= Task inputs =
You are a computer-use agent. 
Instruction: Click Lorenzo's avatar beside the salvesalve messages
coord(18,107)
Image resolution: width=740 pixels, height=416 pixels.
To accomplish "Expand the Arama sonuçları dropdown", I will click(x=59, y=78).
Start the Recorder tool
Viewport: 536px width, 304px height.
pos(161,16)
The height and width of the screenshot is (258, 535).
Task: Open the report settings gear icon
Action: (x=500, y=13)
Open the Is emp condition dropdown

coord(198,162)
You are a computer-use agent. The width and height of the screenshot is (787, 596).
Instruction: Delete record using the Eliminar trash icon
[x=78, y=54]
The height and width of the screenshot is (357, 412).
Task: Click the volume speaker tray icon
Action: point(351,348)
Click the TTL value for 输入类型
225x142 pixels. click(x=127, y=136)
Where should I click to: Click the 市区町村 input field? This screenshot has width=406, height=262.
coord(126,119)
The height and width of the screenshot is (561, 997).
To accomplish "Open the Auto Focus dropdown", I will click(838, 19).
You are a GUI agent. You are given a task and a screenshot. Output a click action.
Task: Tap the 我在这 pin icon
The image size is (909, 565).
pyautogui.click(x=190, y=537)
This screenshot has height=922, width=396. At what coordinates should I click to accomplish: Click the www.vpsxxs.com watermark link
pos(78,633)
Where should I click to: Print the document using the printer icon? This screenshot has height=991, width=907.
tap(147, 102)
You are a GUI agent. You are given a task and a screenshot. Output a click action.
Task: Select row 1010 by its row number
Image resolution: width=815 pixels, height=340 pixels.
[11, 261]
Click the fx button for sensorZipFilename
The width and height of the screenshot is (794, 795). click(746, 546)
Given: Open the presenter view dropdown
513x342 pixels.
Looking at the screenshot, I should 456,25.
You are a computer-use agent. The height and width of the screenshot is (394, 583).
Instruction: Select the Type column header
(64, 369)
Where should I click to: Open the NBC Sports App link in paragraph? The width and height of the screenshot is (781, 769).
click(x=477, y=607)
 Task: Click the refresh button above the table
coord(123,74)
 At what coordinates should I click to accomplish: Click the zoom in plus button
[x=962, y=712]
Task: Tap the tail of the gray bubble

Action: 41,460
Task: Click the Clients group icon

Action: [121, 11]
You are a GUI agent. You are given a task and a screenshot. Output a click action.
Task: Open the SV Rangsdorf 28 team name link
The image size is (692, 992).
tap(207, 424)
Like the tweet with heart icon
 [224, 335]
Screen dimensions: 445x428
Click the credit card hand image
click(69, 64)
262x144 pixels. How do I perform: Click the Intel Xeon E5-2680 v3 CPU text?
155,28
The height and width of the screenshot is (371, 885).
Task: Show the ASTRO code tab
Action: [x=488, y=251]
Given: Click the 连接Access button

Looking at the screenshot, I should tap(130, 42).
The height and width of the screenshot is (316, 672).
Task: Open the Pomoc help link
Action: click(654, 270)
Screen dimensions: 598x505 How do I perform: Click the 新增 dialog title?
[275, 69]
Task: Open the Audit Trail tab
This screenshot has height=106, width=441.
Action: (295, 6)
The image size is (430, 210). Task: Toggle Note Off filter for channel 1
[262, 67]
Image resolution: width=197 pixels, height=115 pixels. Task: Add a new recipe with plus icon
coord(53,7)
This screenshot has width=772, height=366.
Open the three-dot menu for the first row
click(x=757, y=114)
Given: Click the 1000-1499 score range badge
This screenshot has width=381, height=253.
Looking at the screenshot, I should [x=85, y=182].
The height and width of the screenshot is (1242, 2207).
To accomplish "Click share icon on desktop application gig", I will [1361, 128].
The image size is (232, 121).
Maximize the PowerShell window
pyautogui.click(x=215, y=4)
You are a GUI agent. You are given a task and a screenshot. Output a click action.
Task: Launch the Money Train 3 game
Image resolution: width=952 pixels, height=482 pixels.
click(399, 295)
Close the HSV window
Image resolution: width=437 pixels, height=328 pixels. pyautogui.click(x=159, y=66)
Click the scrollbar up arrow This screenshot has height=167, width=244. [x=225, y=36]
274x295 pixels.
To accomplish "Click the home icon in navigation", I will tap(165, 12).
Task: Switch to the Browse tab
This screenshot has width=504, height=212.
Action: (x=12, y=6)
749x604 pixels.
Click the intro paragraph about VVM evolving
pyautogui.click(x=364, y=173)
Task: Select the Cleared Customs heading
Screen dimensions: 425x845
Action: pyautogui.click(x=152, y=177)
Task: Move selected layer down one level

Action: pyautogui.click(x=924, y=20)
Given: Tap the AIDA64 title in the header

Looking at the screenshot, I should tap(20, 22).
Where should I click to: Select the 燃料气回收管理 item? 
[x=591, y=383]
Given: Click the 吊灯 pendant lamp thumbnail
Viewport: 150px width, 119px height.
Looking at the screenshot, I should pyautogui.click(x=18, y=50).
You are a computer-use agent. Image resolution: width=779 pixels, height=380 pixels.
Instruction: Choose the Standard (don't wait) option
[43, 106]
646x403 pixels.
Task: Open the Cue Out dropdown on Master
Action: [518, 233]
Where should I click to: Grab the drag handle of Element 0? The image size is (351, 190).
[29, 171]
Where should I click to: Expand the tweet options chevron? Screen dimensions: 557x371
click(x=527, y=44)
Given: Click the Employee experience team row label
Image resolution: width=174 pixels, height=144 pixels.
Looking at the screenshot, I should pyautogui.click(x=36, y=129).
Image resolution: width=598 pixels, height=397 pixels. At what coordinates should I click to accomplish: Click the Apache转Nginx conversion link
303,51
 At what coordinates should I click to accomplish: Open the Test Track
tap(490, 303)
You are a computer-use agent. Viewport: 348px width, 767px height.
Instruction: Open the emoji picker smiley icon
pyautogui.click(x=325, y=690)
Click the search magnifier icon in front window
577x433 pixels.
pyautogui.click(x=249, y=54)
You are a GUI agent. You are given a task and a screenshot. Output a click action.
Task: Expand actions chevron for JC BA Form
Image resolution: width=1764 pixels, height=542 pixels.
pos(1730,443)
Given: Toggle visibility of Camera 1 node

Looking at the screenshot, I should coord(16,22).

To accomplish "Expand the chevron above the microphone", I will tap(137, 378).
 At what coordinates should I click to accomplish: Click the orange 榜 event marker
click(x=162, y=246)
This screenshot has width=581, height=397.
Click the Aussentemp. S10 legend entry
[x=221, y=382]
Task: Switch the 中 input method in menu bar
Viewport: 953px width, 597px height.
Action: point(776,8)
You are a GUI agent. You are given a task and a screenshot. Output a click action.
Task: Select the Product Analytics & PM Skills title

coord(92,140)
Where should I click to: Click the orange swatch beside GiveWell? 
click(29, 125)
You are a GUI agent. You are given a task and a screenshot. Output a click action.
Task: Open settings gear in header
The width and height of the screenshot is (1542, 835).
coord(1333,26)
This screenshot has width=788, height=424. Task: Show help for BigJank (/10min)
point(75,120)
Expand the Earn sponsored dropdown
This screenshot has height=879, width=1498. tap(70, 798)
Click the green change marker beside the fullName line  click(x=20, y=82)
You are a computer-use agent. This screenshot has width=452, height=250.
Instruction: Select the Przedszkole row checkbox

= What you should do =
Report, with no additional words, how many lines in the records above contain the word "will".

= Result for this exercise =
5